Обязанность его состояла в том, чтобы содержать в казематах, в одиночных заключениях политических преступников и преступниц и содержать этих людей так, что половина их в продолжение десяти лет гибла, частью сойдя с ума, частью умирая от чахотки и частью убивая себя: кто голодом, кто стеклом разрезая жилы, кто вешая себя, кто сжигаясь.
Старый генерал знал все это, все это происходило на его глазах, но все такие случаи не трогали его совести, так же как не трогали его совести несчастья, случавшиеся от грозы, наводнений и т. п. Случаи эти происходили вследствие исполнения предписаний свыше, именем государя императора.
Предписания же эти должны неизбежно были быть исполнены, и потому было совершенно бесполезно думать о последствиях таких предписаний. Старый генерал и не позволял себе думать о таких делах, считая своим патриотическим, солдатским долгом не думать для того, чтобы не ослабеть в исполнении этих, по его мнению, очень важных своих обязанностей.
Раз в неделю старый генерал по долгу службы обходил все казематы и спрашивал заключенных, не имеют ли они каких-либо просьб. Заключенные обращались к нему с различными просьбами. Он выслушивал их спокойно, непроницаемо молча и никогда ничего не исполнял, потому что все просьбы были не согласны с законоположениями.

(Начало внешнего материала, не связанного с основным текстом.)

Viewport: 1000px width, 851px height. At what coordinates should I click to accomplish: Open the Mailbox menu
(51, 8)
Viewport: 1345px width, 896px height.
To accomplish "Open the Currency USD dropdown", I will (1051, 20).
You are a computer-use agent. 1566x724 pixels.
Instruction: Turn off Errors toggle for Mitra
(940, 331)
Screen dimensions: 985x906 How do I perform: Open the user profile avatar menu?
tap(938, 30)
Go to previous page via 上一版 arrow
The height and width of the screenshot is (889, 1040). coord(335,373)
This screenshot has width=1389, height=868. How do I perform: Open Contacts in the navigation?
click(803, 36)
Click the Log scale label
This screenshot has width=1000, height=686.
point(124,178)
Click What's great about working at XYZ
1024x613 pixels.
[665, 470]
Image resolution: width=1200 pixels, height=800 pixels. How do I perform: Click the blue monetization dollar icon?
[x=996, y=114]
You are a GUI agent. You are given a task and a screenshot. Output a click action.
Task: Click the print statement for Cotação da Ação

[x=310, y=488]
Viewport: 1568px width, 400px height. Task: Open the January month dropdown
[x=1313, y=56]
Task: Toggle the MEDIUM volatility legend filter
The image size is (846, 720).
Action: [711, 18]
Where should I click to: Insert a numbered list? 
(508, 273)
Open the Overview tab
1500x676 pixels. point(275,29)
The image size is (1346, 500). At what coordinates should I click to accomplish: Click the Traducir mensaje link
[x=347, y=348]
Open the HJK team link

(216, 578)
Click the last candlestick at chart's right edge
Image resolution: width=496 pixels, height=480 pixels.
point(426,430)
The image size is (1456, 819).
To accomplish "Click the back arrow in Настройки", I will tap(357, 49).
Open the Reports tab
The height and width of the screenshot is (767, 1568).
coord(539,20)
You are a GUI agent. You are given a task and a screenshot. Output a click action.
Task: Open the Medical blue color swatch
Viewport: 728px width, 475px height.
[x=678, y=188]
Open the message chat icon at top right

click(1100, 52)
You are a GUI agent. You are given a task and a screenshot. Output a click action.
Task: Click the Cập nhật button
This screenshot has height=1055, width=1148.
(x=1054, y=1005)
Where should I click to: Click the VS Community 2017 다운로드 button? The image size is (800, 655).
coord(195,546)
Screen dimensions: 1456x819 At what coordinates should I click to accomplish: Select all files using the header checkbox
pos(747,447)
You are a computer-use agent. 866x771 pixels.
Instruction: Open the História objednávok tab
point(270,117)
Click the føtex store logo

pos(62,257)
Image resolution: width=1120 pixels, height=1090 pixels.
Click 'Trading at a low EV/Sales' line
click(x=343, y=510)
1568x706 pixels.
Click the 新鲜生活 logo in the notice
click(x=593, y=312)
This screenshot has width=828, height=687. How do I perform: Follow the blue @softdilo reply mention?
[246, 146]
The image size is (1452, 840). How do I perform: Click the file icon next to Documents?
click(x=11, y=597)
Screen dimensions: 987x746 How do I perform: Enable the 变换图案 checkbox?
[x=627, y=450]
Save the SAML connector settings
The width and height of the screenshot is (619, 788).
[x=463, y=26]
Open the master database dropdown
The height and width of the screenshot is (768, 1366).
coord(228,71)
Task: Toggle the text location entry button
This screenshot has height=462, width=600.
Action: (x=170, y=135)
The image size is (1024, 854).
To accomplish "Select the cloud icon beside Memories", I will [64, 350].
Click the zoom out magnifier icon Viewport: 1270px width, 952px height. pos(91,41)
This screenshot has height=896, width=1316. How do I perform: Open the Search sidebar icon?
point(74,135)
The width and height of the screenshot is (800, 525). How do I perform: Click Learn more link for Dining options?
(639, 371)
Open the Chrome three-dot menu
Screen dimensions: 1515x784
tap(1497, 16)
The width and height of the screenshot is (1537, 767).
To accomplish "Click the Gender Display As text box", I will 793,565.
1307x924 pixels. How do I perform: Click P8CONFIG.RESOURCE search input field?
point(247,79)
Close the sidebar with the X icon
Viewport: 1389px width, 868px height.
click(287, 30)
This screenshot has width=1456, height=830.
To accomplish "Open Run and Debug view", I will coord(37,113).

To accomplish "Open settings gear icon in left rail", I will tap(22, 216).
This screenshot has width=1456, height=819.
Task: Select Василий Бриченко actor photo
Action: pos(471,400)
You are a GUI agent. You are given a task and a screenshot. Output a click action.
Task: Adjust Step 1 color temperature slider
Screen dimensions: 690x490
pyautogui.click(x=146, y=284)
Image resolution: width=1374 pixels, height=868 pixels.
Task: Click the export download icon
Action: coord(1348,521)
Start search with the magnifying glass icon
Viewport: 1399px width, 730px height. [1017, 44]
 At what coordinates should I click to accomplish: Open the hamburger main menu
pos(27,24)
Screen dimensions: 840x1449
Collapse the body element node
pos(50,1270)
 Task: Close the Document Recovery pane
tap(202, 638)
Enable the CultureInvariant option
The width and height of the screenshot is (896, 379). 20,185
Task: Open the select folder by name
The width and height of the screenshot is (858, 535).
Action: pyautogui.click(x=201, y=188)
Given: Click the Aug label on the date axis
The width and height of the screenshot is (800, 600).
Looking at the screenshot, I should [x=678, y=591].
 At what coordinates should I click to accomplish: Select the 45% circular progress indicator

В то время как Нехлюдов подъезжал к месту жительства старого генерала, куранты часов на башне сыграли тонкими колокольчиками «Коль славен бог», а потом пробили два часа. Слушая эти куранты, Нехлюдов невольно вспоминал то, о чем он читал в записках декабристов, как отзывается эта ежечасно повторяющаяся сладкая музыка в душе вечно заключенных. Старый генерал, в то время как Нехлюдов подъехал к подъезду его квартиры, сидел в темной гостиной за инкрустованным столиком и вертел вместе с молодым человеком, художником, братом одного из своих подчиненных, блюдцем по листу бумаги. Тонкие, влажные, слабые пальцы художника были вставлены в жесткие, морщинистые и окостеневшие в сочленениях пальцы старого генерала, и эти соединенные руки дергались вместе с опрокинутым чайным блюдечком по листу бумаги с изображенными на нем всеми буквами алфавита. Блюдечко отвечало на заданный генералом вопрос о том, как будут души узнавать друг друга после смерти.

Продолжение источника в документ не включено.